Lidstaten kunnen tussenpersonen met een wettelijk beschermd beroepsgeheim (waaronder bv advocaten) ontheffen van de meldingsplicht. In dat geval kan de wetgever voorzien dat iedere andere tussenpersoon die bij die constructie betrokken is, of als die er niet is, de belastingplichtige zèlf, dan de meldingsplicht opgelegd krijgt.


De inlichtingen zullen worden uitgewisseld via het gemeenschappelijk communicatienetwerk binnen de EU en opgeslagen in een beveiligd centraal gegevensbestand betreffende administratieve samenwerking op belastinggebied. De lidstaten zullen ook een reeks praktische regelingen treffen, waaronder maatregelen om de verstrekking van alle vereiste inlichtingen te uniformiseren door middel van een standaardformulier.


De regels van de richtlijn dienen nog omgezet te worden in nationale wetgeving. Minister Van Overtveldt heeft op 22 mei in een commissie van de Kamer reeds bevestigd dat er spoedig werk van gemaakt zal worden. Ofschoon de Lidstaten tot en met 31 december 2019 de tijd krijgen om de Richtlijn om te zetten en de meldingsplicht pas van toepassing is vanaf 1 juli 2020, voorziet de Richtlijn eveneens dat dan ook alle geviseerde constructies gemeld zullen moeten worden die vanaf de inwerkingtreding van de Richtlijn geïmplementeerd werden. De juiste datum van de inwerkingtreding is nog niet bekend en zal afhangen van de publicatie van de Richtlijn in het publicatieblad van de Europese Unie. De verwachtingen zijn dat dit ergens in de maand juni 2018 zal gebeuren. Twintig dagen nadien zal de Richtlijn in werking treden. Stel dat de publicatie bijvoorbeeld op 15 juni 2018 gebeurt, dan treedt zij in werking op 5 juli 2018. Alle grensoverschrijdende constructies die vanaf dan opgezet worden (de eerste stap in de implementatie is dan relevant) riskeren vanaf 1 juli 2020 aan de fiscus gemeld te moeten worden.
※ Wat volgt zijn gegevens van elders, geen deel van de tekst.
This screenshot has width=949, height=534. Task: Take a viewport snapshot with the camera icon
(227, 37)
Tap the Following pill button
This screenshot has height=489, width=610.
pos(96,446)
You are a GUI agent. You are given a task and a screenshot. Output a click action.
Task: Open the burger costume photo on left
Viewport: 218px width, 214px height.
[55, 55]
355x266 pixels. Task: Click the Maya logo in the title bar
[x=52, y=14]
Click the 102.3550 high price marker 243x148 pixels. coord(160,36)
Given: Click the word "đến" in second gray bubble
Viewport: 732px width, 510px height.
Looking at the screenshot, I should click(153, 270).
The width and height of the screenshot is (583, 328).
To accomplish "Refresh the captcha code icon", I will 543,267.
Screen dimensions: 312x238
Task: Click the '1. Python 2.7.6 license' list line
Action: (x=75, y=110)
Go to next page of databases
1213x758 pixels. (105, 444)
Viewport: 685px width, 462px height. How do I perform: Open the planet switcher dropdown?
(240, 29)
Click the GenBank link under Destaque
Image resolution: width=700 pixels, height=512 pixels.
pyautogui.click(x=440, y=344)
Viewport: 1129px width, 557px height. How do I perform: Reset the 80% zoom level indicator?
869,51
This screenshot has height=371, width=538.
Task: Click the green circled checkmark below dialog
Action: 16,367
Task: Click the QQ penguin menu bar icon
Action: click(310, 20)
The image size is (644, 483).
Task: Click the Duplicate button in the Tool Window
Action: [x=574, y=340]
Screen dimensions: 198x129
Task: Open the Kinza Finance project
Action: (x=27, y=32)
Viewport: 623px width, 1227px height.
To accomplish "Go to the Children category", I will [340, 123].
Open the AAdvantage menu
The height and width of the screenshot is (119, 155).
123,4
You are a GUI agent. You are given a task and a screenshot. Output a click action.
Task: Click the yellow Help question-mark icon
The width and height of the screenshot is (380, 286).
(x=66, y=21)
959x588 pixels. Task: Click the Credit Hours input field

Het spreekt voor zich dat deze bijkomende meldingsplicht op gespannen voet staat met het beroepsgeheim en de discretieplicht eigen aan het beroep van advocaat en menig ander beroepsbeoefenaar, en het valt af te wachten hoe de Belgische wetgever dit alles zal implementeren. Anderzijds kunnen we ons niet van de indruk ontdoen dat de geviseerde “fiscaal agressieve constructies” veeleer een relict uit het verleden zijn en op vandaag in de advisering nog amper voorkomen. De vraag is echter welke ‘constructies’ geacht zullen worden onder de ruime descriptieve definitie te vallen, en welke niet. Idealiter zou een dergelijke meldingsplicht overigens samengaan met een constructieve vorm van horizontaal toezicht, zodat er een positieve dialoog tot stand komt tussen fiscus, belastingplichtige en diens adviseur. Mits goed uitgebouwd kan zulks een gezond ondernemersklimaat alleen maar bevorderen.


Wij blijven deze nieuwe verplichting en de verdere afbakening van de onderworpen structuren van nabij opvolgen en zullen u te gepasten tijde verder hierover informeren.


Indien u over de impact van deze richtlijn meer informatie wenst, dan kunt u contact opnemen met de auteurs van dit artikel.


Dirk Coveliers - Senior associate (dirk.coveliers@tiberghien.com)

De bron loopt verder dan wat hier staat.